A few test cases makes sure that it behaves as we expect: the output is always the same as the input (we're a bit stricter than base R here because we don't do recyclying - you could add that if you wanted, but I find you get fewer bugs by avoidingin recycling and being specific anyway.)

v_add <- function(x, y, na.rm = TRUE) {
  stopifnot(length(x) == length(x), is.numeric(x), is.numeric(y))
  Map(function(x, y) add(x, y, na.rm = na.rm), x, y)
}

v_add <- function(x, y, na.rm = TRUE) {
  stopifnot(length(x) == length(x), is.numeric(x), is.numeric(y))
  vapply(seq_along(x), function(i) add(x[i], y[i], na.rm = na.rm),
    numeric(1))
}
v_add(1:10, 1:10)
v_add(numeric(), numeric())
v_add(c(1, NA), c(1, NA), na.rm = TRUE)

(This is of course exactly the usual behavior of + in R, although we don't have the same control over missing values - there's no way to tell + to remove missing values)

Another variant of adding is the cumulative sum: it's like the reductive version, but we see every step along the way to the final result. This is easy to implement with Reduce()'s accumuate argument:

c_add <- function(xs, na.rm = FALSE) {
  Reduce(function(x, y) add(x, y, na.rm = na.rm), xs, 
    accumulate = TRUE)
}
c_add(1:10)
c_add(10:1)

(This function also already has an existing R equivalent)

Finally, we might want to define versions for more complicated data structures, like matrices. We could create row and col variants that sum across rows and columns respectively, or we could go the whole hog and define an array version that would sum across any arbitrary dimensions of an array. These are easy to implement: they're a combination of add and apply

row_sum <- function(x, na.rm = TRUE) apply(x, 1, add, na.rm = na.rm)
col_sum <- function(x, na.rm = TRUE) apply(x, 2, add, na.rm = na.rm)
arr_sum <- function(x, dim, na.rm = TRUE) apply(x, dim, add, na.rm = na.rm)

(And again we have the existing rowSums and colSums functions that do the same thing)
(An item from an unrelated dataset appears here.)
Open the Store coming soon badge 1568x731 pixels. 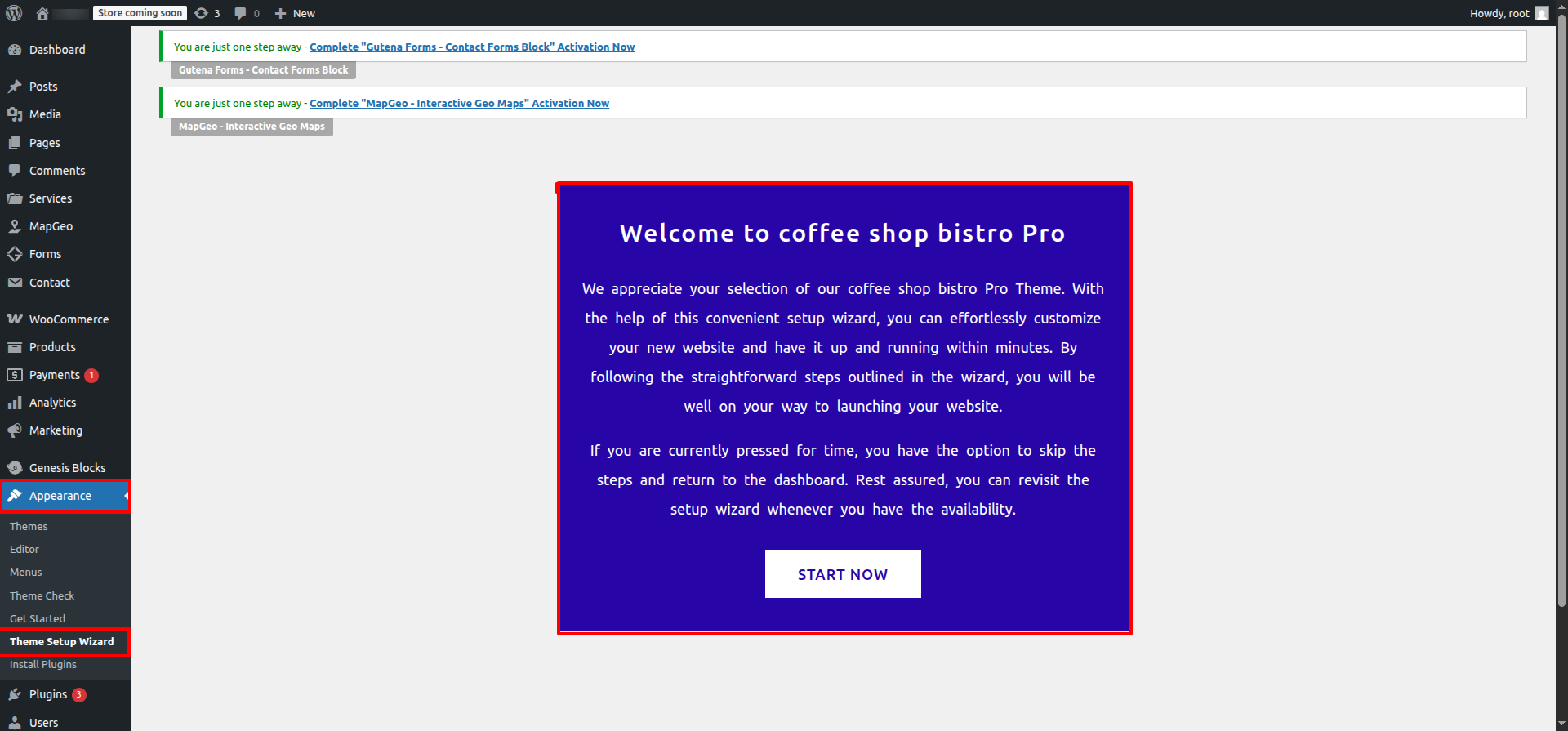click(x=140, y=13)
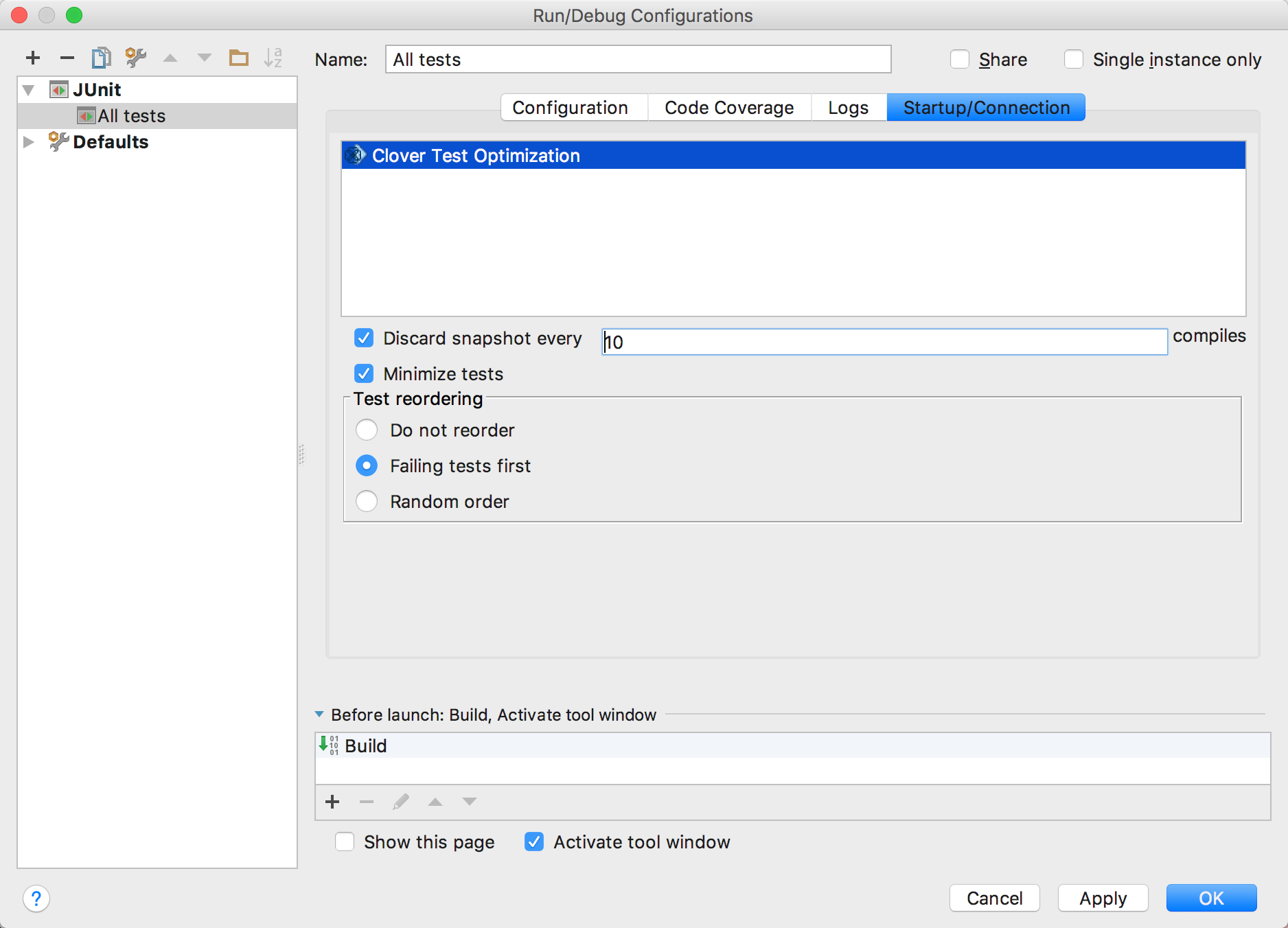Click the add new configuration plus icon
Image resolution: width=1288 pixels, height=928 pixels.
point(32,58)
So if every function we have created already has an existing equivalent in base R, why did we bother? There are three main reasons:

  • because we've created all our variants from a primitive binary operator (add) and a functional (Reduce, Map and apply), we know all the functions will behave absolutely consistently.

  • we've seen the infrastructure for addition, and now we can adapt it to other operators.

The downside of this approach is that these implementations are unlikely to be very efficient. However, even if they don't turn out to be fast enough for your purposes they are still a good starting point because they are less likely to have bugs - when you create faster versions (maybe using Rcpp), you can compare results to make sure your fast versions are still correct.

Exercises

  • Implement smaller and larger functions that given two inputs return either the small or the large value. Implement na.rm = TRUE: what should the identity be? (Hint: smaller(x, smaller(NA, NA, na.rm = TRUE), na.rm = TRUE) must be x, so smaller(NA, NA, na.rm = TRUE) must be bigger than any other value of x.). Use smaller and larger to implement equivalents of min, max, pmin, pmax, and new functions row_min and row_max

  • Create a table that has:

    • columns: add, multiple, smaller, larger, and, or

    • rows: binary operator, reducing version, vectorised version, array versions

    • Fill in the cells with the names of base R functions that perform each of the roles

    • Compare the names and arguments of the existing R functions. How consistent are they? How could you improve them?

    • Complete the matric by implementing versions

  • How does paste fit into this structure? What is the primitive function that underlies paste? What are the sep and collapse arguments equivalent to? Are there are any components that are missing for paste?